Speaker
Description
The abundance of dark matter halos is a key cosmological probe in forthcoming surveys. Placing tight constraints requires modelling the halo mass function to at least percent-level accuracy over a wide cosmological parameter space. However, a theoretical understanding of what is required for such accurate modelling is incomplete, limiting the generalisability of existing halo mass function models. We present a novel approach to gain this understanding using deep learning. Unlike existing approaches, it requires minimal assumptions on the relevant physical quantities or their parametrisations.

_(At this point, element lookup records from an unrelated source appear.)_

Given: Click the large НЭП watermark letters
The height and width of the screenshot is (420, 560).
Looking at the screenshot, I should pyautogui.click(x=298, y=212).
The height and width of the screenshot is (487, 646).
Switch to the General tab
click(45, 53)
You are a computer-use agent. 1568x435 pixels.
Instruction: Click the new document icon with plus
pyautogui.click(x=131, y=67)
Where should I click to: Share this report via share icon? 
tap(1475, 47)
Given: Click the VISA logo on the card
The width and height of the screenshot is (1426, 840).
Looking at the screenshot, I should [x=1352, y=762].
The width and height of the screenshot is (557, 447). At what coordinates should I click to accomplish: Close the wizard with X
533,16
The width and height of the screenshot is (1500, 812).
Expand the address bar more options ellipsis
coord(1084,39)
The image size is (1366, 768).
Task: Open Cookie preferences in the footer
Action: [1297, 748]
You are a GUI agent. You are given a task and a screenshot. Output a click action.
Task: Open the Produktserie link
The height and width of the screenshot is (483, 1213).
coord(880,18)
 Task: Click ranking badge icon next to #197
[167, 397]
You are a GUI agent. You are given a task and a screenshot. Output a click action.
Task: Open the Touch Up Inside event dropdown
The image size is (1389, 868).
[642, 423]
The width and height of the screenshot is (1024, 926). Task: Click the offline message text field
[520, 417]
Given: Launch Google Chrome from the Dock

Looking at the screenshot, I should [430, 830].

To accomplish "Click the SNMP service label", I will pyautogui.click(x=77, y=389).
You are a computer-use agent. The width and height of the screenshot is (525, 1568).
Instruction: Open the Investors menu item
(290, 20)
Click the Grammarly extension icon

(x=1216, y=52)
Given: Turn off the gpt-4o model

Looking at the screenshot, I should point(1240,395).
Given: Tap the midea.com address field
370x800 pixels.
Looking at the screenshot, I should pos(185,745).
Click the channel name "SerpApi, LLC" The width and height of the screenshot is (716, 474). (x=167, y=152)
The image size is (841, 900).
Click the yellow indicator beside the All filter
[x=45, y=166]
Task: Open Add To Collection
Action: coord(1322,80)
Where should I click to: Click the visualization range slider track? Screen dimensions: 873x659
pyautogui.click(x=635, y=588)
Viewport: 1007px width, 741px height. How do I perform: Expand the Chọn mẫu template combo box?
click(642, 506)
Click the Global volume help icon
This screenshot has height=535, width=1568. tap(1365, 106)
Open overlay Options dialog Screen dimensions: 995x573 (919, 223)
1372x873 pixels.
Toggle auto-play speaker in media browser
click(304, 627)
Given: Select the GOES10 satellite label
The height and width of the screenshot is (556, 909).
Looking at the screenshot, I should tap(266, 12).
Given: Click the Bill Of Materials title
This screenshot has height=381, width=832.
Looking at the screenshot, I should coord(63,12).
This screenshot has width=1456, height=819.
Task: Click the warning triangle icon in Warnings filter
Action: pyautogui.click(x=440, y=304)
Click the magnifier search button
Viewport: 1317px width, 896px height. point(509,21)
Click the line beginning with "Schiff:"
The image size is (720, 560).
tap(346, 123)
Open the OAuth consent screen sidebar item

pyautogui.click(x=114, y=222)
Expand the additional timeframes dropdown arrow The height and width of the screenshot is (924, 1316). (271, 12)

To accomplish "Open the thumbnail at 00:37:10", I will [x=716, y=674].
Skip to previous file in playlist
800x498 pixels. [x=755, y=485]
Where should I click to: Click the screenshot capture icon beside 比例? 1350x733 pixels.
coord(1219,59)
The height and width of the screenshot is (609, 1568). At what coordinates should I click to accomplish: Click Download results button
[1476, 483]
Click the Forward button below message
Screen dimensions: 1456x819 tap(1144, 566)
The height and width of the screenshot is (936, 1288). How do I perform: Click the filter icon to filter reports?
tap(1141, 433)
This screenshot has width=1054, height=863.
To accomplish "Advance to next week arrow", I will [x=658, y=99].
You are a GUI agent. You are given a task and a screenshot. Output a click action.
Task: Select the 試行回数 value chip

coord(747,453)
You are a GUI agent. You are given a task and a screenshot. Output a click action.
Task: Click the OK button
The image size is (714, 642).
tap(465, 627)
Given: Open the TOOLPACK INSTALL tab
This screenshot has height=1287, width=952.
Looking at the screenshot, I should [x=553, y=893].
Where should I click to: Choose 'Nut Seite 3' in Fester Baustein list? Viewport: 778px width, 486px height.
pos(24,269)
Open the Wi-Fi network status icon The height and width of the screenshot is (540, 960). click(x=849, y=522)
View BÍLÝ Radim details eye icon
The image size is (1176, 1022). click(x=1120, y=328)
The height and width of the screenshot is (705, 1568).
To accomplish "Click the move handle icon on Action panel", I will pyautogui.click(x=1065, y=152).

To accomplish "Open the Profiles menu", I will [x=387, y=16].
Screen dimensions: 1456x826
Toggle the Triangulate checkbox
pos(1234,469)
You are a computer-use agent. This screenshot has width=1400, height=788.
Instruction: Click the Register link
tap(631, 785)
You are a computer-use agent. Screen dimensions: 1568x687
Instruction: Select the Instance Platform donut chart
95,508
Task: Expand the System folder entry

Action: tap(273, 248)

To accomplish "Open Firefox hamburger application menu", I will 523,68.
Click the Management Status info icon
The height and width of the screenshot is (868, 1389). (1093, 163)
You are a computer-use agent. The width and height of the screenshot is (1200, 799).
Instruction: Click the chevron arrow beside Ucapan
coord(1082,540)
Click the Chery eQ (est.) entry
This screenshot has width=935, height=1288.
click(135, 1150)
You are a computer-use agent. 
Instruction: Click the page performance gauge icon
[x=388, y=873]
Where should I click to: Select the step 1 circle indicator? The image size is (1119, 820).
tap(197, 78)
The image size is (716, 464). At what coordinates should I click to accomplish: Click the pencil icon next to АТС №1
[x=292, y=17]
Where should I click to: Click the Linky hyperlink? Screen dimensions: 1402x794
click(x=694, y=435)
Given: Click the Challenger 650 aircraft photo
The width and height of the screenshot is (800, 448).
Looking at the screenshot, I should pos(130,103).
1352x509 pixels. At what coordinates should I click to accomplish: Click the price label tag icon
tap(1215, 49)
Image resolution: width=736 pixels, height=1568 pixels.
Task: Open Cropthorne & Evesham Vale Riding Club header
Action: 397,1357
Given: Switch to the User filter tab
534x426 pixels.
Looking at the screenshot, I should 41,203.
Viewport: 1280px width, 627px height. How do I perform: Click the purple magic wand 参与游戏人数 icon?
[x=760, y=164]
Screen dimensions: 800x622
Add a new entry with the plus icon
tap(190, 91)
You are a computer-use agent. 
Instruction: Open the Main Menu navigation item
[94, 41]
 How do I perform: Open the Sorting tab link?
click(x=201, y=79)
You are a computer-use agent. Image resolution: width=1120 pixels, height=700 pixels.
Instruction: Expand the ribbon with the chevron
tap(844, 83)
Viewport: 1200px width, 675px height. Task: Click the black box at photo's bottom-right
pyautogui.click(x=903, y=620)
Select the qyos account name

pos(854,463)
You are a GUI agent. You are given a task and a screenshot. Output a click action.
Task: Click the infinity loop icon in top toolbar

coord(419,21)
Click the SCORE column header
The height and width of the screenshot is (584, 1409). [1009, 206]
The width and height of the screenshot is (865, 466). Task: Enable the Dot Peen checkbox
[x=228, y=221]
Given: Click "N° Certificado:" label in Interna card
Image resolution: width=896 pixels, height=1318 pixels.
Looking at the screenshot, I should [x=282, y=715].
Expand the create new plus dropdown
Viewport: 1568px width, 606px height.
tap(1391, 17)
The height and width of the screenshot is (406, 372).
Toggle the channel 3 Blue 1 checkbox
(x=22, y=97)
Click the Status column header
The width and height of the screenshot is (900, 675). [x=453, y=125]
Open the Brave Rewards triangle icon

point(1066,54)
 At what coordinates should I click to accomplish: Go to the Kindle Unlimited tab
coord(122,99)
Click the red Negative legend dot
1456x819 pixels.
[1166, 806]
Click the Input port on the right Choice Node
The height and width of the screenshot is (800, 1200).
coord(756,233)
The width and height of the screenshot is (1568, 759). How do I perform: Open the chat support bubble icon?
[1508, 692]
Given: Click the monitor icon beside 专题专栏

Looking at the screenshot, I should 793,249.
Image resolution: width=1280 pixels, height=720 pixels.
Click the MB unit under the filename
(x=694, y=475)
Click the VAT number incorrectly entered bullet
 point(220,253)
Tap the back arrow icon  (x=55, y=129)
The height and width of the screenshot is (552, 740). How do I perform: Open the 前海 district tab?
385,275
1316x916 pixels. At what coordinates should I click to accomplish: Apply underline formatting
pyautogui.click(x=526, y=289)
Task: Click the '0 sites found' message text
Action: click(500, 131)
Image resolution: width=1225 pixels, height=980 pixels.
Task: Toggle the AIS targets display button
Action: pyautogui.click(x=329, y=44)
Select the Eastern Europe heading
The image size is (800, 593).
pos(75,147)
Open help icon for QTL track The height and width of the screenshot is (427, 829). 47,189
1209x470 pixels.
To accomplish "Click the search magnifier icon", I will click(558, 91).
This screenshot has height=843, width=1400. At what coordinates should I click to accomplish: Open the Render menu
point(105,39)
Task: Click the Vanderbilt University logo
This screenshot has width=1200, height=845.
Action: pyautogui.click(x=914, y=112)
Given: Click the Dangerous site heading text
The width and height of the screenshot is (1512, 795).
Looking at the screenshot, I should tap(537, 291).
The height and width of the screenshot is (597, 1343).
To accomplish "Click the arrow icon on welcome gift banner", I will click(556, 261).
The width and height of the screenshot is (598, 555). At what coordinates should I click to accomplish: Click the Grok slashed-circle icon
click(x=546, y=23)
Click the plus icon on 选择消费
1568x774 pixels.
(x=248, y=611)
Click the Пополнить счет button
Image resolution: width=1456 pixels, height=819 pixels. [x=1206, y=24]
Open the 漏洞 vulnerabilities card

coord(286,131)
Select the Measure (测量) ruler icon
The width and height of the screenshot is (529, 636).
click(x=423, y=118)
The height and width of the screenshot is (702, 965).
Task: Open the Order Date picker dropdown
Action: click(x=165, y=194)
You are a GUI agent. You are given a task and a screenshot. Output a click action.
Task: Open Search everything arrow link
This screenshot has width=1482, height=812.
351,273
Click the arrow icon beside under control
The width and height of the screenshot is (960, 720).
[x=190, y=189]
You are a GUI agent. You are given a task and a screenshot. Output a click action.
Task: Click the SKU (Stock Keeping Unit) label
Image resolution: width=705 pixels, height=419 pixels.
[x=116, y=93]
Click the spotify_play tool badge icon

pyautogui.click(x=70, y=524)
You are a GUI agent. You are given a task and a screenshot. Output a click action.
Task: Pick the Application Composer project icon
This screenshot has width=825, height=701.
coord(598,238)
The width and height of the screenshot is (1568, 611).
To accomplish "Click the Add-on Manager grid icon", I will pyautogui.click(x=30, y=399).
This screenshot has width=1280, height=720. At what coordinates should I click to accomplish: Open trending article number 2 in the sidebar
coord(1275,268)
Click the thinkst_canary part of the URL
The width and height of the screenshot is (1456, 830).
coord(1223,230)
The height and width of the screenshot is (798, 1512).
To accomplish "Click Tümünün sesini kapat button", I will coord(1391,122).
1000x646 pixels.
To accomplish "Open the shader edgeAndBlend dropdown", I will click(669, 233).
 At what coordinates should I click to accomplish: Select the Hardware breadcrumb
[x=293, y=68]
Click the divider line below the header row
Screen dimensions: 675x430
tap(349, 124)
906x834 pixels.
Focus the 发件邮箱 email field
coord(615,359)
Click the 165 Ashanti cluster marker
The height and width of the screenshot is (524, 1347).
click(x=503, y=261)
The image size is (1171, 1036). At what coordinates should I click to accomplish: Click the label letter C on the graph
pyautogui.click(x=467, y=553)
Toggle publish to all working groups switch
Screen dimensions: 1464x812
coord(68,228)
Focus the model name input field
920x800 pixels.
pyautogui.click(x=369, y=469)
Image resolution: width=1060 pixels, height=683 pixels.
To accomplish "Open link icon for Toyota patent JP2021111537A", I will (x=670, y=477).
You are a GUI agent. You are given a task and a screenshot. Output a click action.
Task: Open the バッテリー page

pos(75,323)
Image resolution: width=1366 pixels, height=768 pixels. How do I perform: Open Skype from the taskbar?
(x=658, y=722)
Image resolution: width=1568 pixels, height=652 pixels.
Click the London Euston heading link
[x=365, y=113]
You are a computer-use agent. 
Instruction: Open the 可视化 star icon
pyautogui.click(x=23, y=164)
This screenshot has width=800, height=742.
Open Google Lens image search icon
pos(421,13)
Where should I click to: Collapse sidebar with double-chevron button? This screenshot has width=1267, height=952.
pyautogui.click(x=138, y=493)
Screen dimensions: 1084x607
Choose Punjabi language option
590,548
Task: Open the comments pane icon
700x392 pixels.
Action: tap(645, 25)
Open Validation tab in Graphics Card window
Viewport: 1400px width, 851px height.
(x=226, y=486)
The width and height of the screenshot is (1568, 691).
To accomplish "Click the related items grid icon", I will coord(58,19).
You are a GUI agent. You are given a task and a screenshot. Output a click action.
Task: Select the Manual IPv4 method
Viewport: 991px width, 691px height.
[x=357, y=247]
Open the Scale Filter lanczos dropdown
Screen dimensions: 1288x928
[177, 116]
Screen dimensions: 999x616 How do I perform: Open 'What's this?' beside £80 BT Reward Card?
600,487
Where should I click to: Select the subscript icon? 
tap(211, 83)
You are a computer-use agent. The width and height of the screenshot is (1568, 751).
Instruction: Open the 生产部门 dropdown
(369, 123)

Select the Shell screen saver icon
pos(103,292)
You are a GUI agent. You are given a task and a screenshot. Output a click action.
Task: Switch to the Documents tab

Instead, the deep-learning model compresses all the relevant quantities into a latent representation, which we interpret using mutual information. We find our model requires only three latent variables to reproduce the halo mass functions from the state-of-the-art Aemulus emulator at $z=0$ to within 0.25% residuals over $M = 10^{13.2-15} \mathit{h}^{-1} M_\odot$ in a $w$CDM$+N_\mathrm{eff}$ parameter space. Interpreting the latent representation, we find that in addition to information expected from the extended Press-Schechter formalism, it also captures non-universality (information beyond mass variance) that is required for accurately modelling cosmology dependence. We find this additional information is strongly correlated with the recent growth history since dark energy domination, which can be parametrised by the linear growth rate at $z\sim 0.05$ for lower mass halos in our mass range, and by $\Omega_m$ for our highest mass halos. Non-universality additionally depends on the effective neutrino number $N_\mathrm{eff}$. The compact representation our model learnt can also inform the design of emulator training sets to achieve high emulator accuracy with fewer simulations.